**Data excerpts**
—————

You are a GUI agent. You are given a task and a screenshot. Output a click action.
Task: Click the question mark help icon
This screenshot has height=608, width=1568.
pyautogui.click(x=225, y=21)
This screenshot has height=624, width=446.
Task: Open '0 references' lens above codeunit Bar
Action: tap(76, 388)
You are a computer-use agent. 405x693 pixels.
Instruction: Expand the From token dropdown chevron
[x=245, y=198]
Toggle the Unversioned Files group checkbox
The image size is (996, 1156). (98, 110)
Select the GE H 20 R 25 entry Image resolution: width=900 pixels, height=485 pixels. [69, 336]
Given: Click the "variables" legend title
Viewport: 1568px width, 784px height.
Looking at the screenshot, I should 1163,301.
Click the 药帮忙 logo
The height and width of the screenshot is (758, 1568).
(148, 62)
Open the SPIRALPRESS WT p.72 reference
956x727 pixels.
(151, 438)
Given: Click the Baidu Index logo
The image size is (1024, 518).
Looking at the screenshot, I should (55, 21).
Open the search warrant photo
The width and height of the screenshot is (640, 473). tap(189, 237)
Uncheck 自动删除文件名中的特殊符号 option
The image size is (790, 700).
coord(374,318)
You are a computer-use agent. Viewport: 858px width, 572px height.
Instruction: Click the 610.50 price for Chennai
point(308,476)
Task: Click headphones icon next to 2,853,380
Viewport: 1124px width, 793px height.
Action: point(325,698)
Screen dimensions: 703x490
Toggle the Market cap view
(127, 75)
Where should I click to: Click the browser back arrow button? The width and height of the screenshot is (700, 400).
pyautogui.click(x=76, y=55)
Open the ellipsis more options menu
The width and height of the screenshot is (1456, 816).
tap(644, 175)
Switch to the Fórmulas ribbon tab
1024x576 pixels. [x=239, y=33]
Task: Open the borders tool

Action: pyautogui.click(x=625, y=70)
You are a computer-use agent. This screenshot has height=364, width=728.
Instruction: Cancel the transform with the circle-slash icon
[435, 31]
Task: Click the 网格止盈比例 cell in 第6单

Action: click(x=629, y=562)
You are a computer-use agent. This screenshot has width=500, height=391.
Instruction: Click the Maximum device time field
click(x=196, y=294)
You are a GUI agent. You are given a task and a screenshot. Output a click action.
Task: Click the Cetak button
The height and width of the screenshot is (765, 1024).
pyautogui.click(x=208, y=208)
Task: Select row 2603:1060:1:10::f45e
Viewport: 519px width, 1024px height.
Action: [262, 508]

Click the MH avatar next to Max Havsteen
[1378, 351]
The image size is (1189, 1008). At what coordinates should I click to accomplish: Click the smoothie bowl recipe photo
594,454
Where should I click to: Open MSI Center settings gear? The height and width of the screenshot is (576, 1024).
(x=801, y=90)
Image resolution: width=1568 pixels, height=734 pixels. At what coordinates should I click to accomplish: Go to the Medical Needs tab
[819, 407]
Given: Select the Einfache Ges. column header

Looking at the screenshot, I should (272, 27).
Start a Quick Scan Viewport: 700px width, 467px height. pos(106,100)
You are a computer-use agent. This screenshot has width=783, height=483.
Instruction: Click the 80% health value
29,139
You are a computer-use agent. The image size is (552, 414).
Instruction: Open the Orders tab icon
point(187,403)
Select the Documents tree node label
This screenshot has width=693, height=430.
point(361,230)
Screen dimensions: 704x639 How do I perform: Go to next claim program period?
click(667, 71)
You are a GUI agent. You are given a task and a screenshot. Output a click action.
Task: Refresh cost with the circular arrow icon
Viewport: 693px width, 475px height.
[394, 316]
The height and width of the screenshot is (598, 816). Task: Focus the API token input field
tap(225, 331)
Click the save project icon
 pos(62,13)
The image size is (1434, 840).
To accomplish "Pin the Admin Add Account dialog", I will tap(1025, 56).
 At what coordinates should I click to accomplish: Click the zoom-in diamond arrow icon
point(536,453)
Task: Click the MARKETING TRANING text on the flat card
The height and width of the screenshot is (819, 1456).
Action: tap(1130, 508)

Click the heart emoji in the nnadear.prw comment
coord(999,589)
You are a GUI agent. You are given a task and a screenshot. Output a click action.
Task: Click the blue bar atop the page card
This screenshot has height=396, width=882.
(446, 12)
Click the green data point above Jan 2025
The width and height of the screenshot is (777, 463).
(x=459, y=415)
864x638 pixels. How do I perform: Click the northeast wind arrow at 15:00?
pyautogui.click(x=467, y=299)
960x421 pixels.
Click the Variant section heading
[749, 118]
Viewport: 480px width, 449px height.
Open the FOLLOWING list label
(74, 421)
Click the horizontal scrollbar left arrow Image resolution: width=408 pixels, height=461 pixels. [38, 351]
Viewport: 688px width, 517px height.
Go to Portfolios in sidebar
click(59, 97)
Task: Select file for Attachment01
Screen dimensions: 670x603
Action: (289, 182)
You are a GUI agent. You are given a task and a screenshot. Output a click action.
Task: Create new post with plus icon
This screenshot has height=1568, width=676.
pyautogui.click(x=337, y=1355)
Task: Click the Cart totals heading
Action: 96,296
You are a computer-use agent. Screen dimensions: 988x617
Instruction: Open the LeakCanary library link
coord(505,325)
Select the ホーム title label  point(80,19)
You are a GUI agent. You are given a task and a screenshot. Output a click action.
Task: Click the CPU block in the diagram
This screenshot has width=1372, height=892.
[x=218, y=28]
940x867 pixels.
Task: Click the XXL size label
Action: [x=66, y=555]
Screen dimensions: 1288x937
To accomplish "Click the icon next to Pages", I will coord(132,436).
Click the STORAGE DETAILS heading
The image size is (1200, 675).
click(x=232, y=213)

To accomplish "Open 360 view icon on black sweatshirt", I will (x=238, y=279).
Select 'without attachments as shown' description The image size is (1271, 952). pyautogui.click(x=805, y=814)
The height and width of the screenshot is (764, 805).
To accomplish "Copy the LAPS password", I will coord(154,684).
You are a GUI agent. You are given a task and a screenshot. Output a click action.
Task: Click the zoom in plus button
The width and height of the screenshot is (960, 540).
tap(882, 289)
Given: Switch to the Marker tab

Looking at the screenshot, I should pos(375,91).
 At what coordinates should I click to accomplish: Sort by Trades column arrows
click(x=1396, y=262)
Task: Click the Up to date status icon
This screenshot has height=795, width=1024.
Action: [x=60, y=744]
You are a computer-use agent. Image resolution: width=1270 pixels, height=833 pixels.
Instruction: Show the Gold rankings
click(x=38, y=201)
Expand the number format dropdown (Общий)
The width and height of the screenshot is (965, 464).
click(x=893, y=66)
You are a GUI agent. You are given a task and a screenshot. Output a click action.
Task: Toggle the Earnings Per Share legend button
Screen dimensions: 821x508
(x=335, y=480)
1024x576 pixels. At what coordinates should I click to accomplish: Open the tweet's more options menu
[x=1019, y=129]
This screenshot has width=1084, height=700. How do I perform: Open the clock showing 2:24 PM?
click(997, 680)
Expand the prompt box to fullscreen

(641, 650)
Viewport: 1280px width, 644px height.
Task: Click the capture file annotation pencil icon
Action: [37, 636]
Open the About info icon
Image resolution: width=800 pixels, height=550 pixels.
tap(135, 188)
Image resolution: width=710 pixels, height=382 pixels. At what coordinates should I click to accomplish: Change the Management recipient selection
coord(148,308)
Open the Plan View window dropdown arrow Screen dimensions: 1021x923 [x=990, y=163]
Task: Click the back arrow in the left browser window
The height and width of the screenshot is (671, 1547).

—————

**Problem details**
Some lines above hold the word "legend". Copy all of them.

**Answer to this exercise**
Given: Click the "variables" legend title
Task: Toggle the Earnings Per Share legend button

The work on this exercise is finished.